Dave Morrissey サムネール
Dave Morrissey
Published June 21, 2024

With hybrid and multicloud environments now ubiquitous, zero trust has become essential for security. The traditional enterprise network perimeter between the adoption cloud and edge environments is obsolete, requiring modern, zero trust security practices.

A brief overview of zero trust

While the idea of perimeter-less security goes back to the mid-1990s, the modern zero trust concept traces its roots to Forrester Research analyst John Kindervag in 2010. Despite sometimes sounding like a specific technology, the National Institute of Standards and Technology (NIST) defines zero trust as “an evolving set of cybersecurity paradigms that move defenses from static, network-based perimeters to focus on users, assets, and resources.”1

There’s no single right way to implement zero trust, which is both good and bad. It offers the flexibility to be applied in a manner that works for your organization, but it can also require considerable planning and tools to cover your bases. While the specific details may vary, your zero trust architecture should consider several key principles:

  1. Verify and authenticate all users, machines, and devices continuously.
  2. Provide least privilege access—the minimum level needed to perform required tasks.
  3. Use micro-segmentation for isolation and access control.
  4. Collect, analyze, and correlate security events and data continuously.
  5. Employ automation and orchestration for faster response and fewer errors.
  6. Authorize each request using context for better accuracy.
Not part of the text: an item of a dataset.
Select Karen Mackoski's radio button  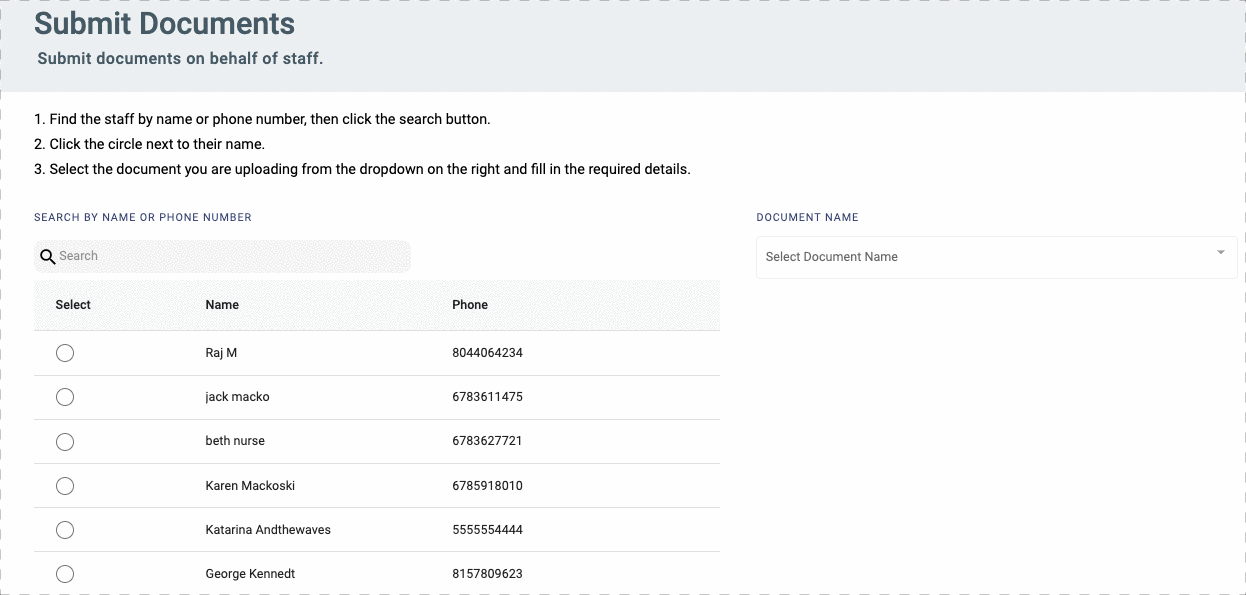pyautogui.click(x=65, y=485)
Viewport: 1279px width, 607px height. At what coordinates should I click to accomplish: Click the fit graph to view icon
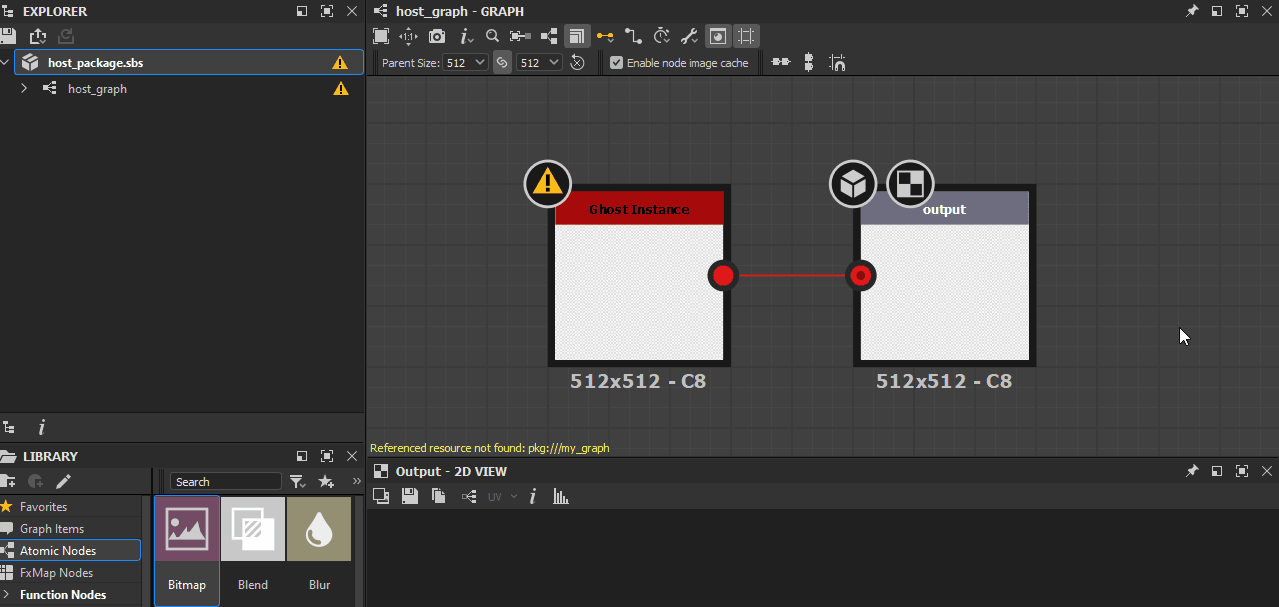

Getting started with zero trust in the cloud

To begin planning your zero trust strategy, first evaluate your workload portfolio. Identify areas to consider adding identity and security tools, as well as ways to monitor health, so you can start to align with a zero trust strategy.

For workloads in the cloud, AWS offers identity and networking services to provide the building blocks for zero trust. Identity-centric controls in AWS uniquely authenticate and authorize each and every signed API request and provide fine-grained access controls. Network-centric tools in AWS filter unnecessary noise out of the system, providing guardrails for identity-centric controls. Both types of controls work together for greater effectiveness. 

Service-to-service interactions within AWS also rely on zero trust principles to remain secure. Calls are authenticated and authorized by AWS Identity and Access Management. These same tools are also used to secure user access.

Zero trust in hybrid environments

If you operate in a hybrid environment or multiple clouds, as most organizations do, you must extend your zero trust architecture to those environments. This is where things can get complicated. Many environments have their own proprietary tools, which require more time to manage and make it difficult to see the complete picture.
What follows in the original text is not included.